Jakarta-ORO's Perl5Util: Subexpressions

Hello,

Lately I've had the job of fixing a java-based content management system which had been created back in 2003, and had barely been maintained since then - the production server ran on Tomcat 4.1.12 which was stone-age technology just there. But you know how it is with IT - if it works, don't break it.

Precisely why I have been slated with working on it. It works, but the W3C validator whines to bloody glory over the ancient HTML that resides within it. It carries the weight of years of WYSIWYG editors that spit out non-compliant HTML code.

The system has an interesting feature that allows you to preview the saved pages before any layout and variable substitution occurs, so you can run it through a validator to make sure the markup is up to scratch. The order was given to make the entire site XHTML 1.0 Strict compliant, so they added a doctype to each page.

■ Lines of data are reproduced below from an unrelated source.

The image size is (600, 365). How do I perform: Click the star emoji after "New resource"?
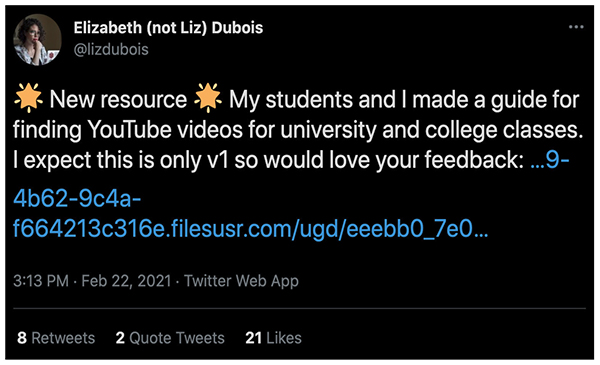pyautogui.click(x=208, y=98)
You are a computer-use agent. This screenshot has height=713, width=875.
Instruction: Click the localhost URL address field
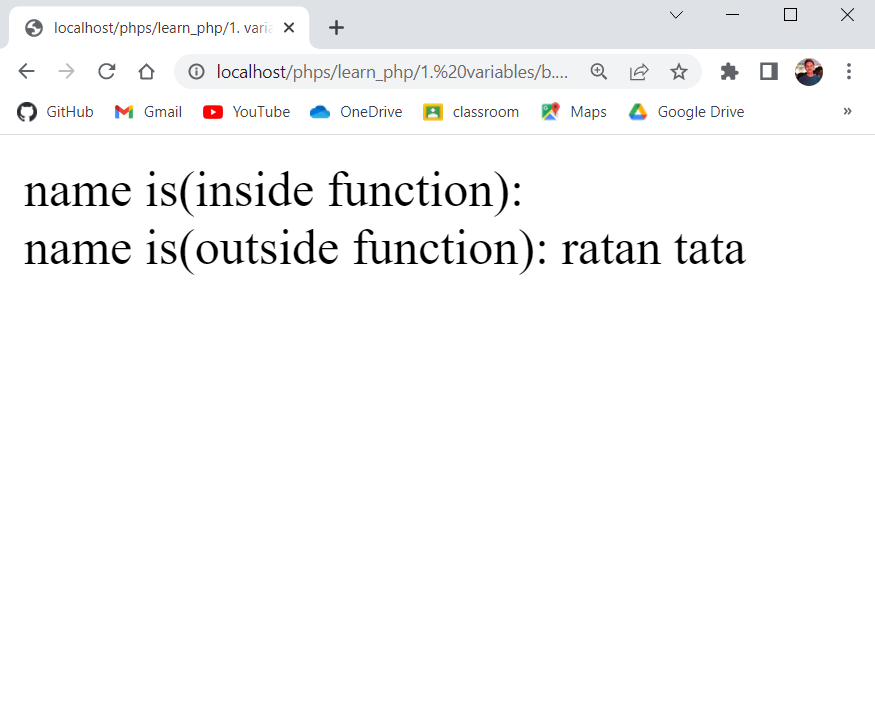click(x=392, y=71)
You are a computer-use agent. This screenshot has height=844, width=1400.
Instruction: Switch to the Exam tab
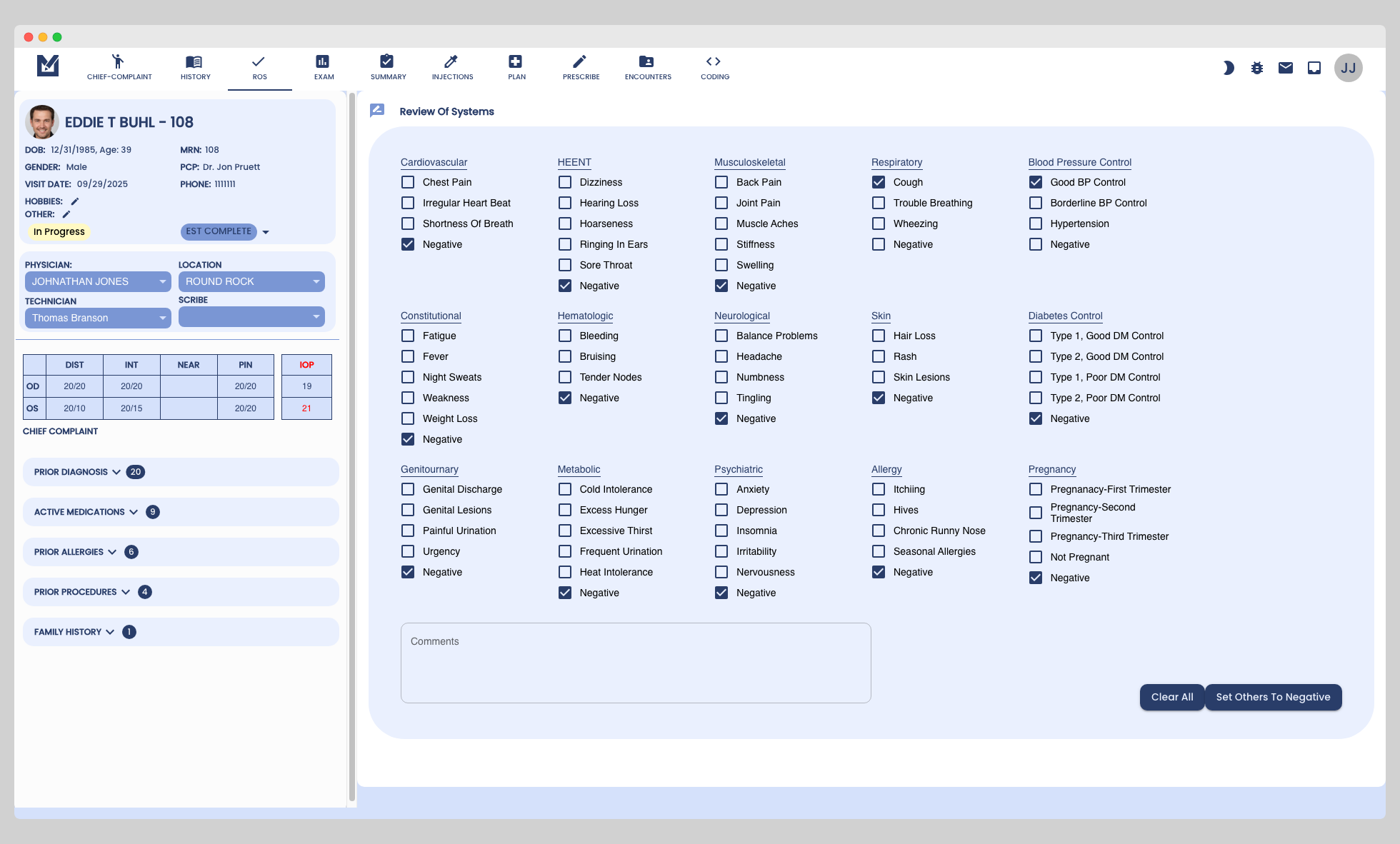coord(324,67)
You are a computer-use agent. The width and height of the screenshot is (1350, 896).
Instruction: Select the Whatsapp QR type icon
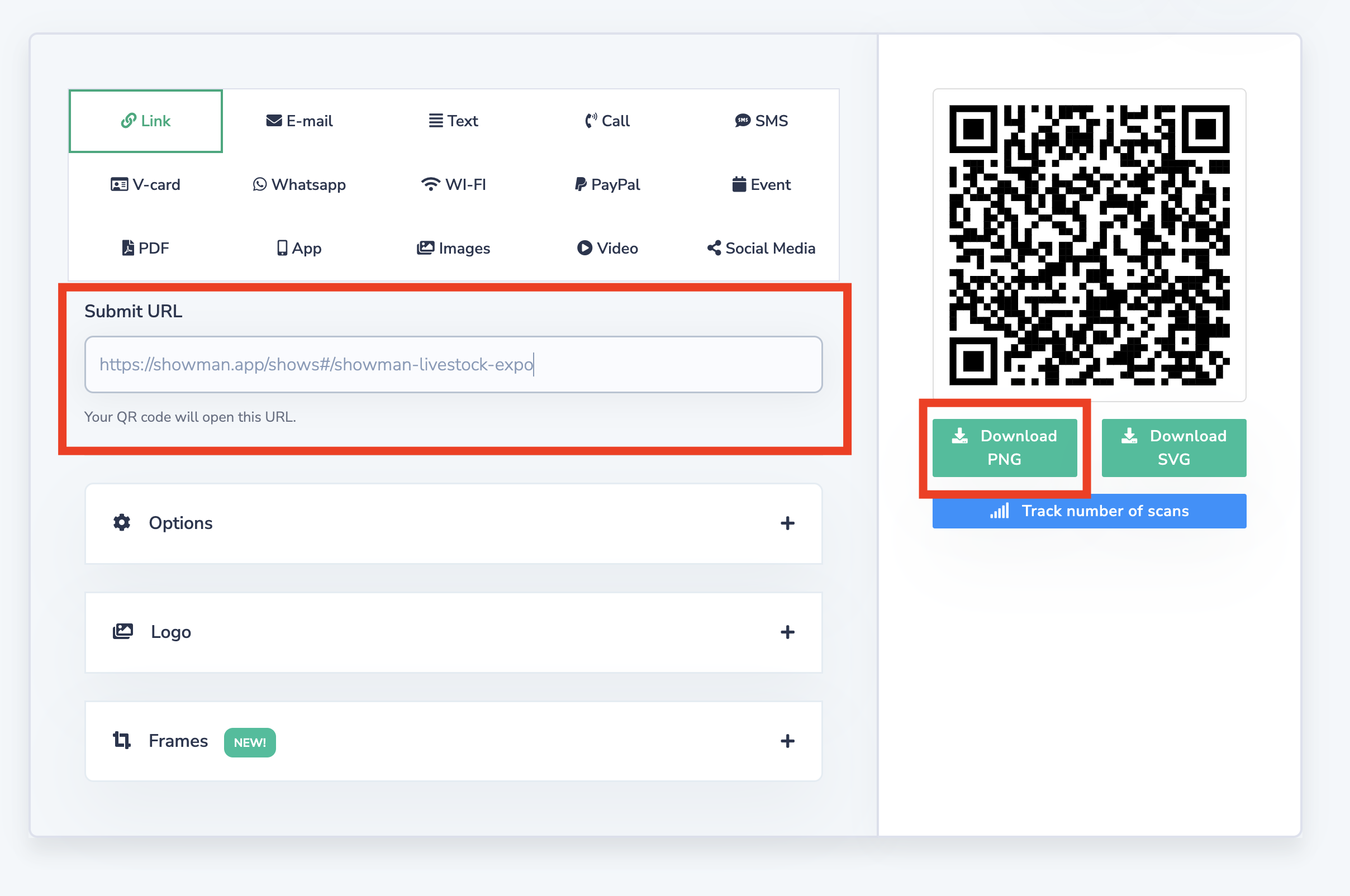[x=260, y=184]
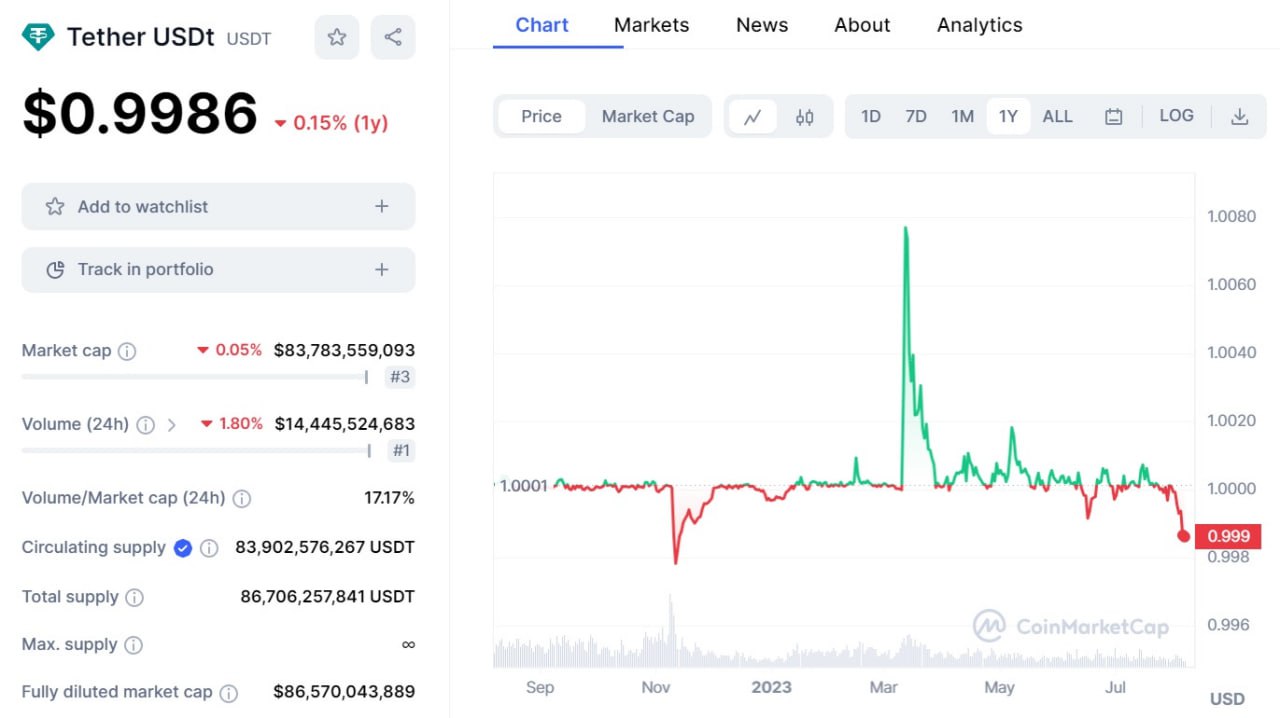Click the info icon next to Max. supply
Screen dimensions: 1280x718
click(133, 645)
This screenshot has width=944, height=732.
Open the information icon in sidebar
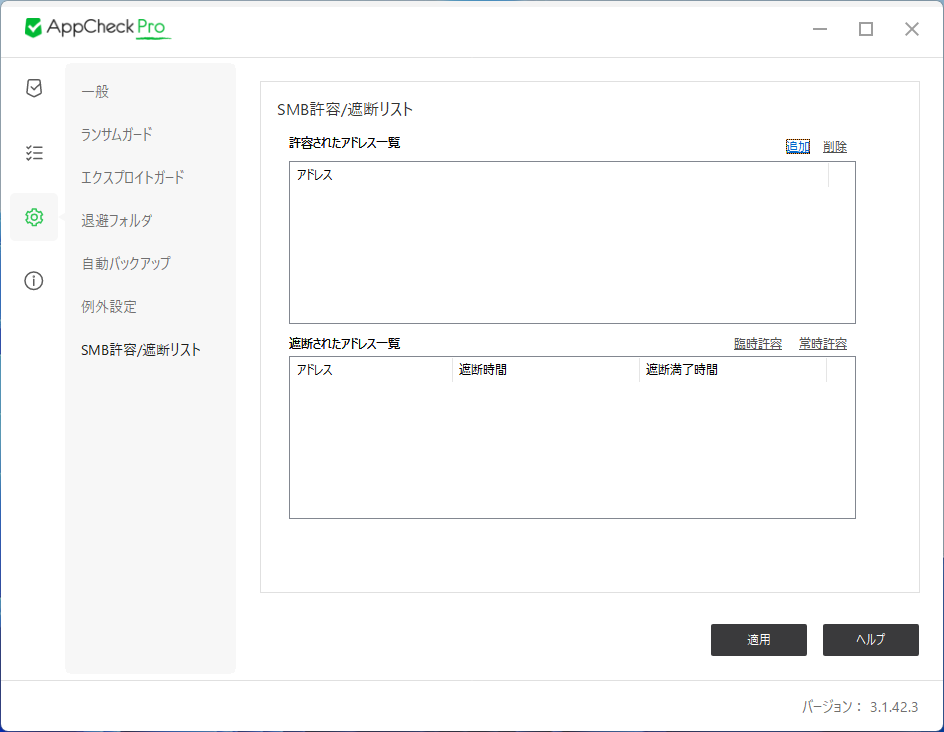pos(33,281)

Unfortunately, while the page formatter knew to strip out html, head and body tags, it knew not about doctype tags. A rogue doctype tag appeared and added another error to the exhaustive list (one page had over 300 errors!).

The stripping was done with the Perl5Util class of the Jakarta-ORO library, to facilitate the use of Perl Compatible Regular Expressions. I added another line to strip out the doctype tag. Then other issues arose - list items that had an opening tag but no closing tag - omitting closing tags is a big no-no in XHTML, so another bit of regular expressions to add the missing tag. Another again to get rid of any duplicate tags (as a programmer I am inherently lazy) and there goes a good 80 errors of one page.

Another issue had the W3C validator crying itself to sleep at night - HTML tag attributes with no quotes. Not a problem in traditional HTML but in XHTML extremely frowned upon. So another bit of regex to add them in. Recompile, load the page... hang on, where did the images go?
s|=([^\s">]+)|="\1"|g
Oh they were still there, all right - one pixel by one pixel. My well-meaning regular expression had in fact replaced their values with '1'. What the...

I tested the regex in perl:
$bob = "<font size=-1 family=Arial>";

$bob =~ s|=([^\s">]+)|="\1"|g;

print "$bob\n";
As it should, it proudly printed the result:
<font size="-1" family="Arial">
But why wasn't it working in Perl5Util? I added a bit of debugging code to test:

String test = "<font size=-1 family=Arial>";
System.err.println("test(s|=([^\\s\">]+)|=\"\\1\"|g): "
+util.substitute("s|=([^\\s\">]+)|=\"\\1\"|g", test));
In the error log I saw:
<font size="1" family="1">
Argh.

A frenzy of Googling ensued before I discovered someone who was also having trouble with subexpressions in Perl5Util - except his were sort of working. The difference was he was using dollar signs instead of backslashes. A little adjustment to the code:
String test = "<font size=-1 family=Arial>";
System.err.println("test(s|=([^\\s\">]+)|=\"$1\"|g): "
+util.substitute("s|=([^\\s\">]+)|=\"$1\"|g", test));
And a peek in the error log:
<font size="-1" family="Arial">
Success! Now to adjust the last bit of code and the images appear again... and 200+ errors disappear from the W3C Validator report.

So remember, if you're using Perl5Util, perl supports backslashes and dollar signs, Perl5Util only supports dollar signs.